Hong Kong regulator seeks court order to disqualify former Far East executives

Three former senior executives have allegedly made improper transfers worth US$7.8m in 2007

PUBLISHED : Tuesday, 10 April, 2018, 8:00pm
UPDATED : Tuesday, 10 April, 2018, 8:00pm

The Hong Kong Securities and Futures Commission (SFC) is seeking a court order to disqualify former Far East Holdings International chief executive Duncan Chiu and two senior staff for improper fund transfers made more than a decade ago.

The order, if approved by the court, could bar the trio from holding directorships or managing a company for up to 15 years.

The regulator alleged that the three, including Chiu’s brother Derek Chiu, a former Far East non-executive director and financial controller Michael Lui Hung-kwong, had made improper transfers worth a total of HK$61 million (US$7.8 million) in 2007, according to a SFC statement on Tuesday afternoon.
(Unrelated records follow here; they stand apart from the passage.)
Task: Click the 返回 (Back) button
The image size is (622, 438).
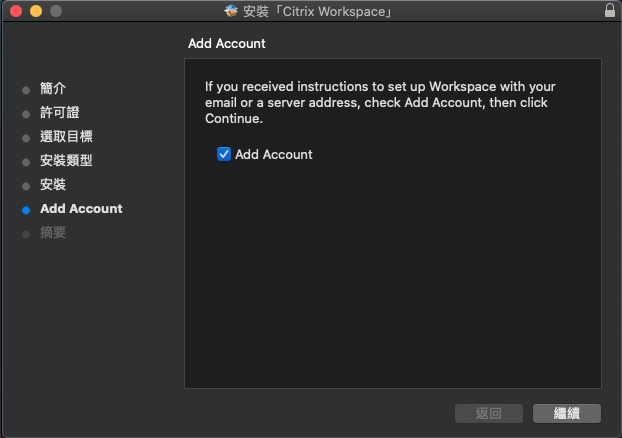Action: pos(488,413)
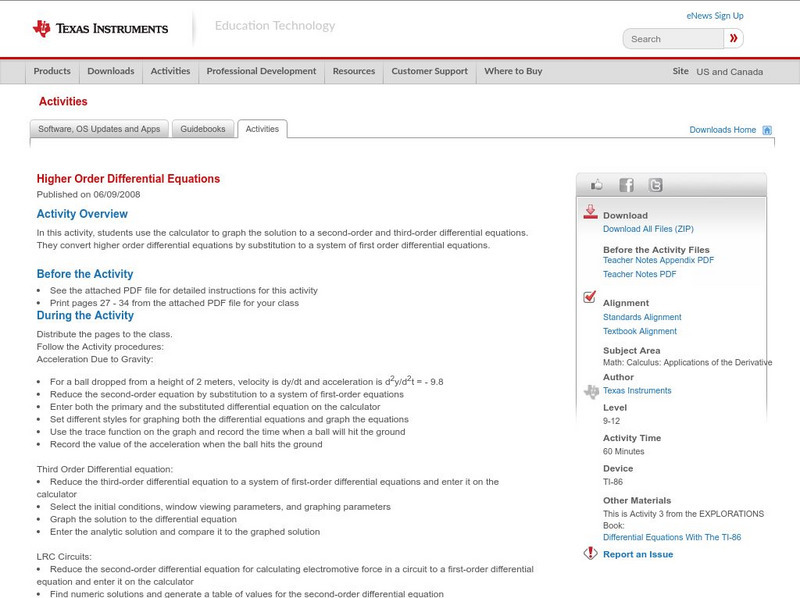Click the Downloads Home RSS-style icon
This screenshot has width=800, height=598.
coord(765,129)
They had conducted the company’s business or affairs in a manner involving defalcation, misfeasance or other misconduct, resulting in Far East’s shareholders not being given all the information as they might reasonably expect and unfairly prejudicial to Far East’s shareholders, it said.

The Chiu brothers were no longer directors of Far East Holdings, according to the company’s 2017 annual report, but they still held director positions in the company’s subsidiaries.

The SFC’s action followed an investigation into the alleged transfers from the company’s bank accounts to the personal bank accounts of the then chairman Deacon Chiu Te-ken – the Chiu brothers’ late father – to subscribe for initial public offer (IPO) shares on behalf of Far East, the statement said.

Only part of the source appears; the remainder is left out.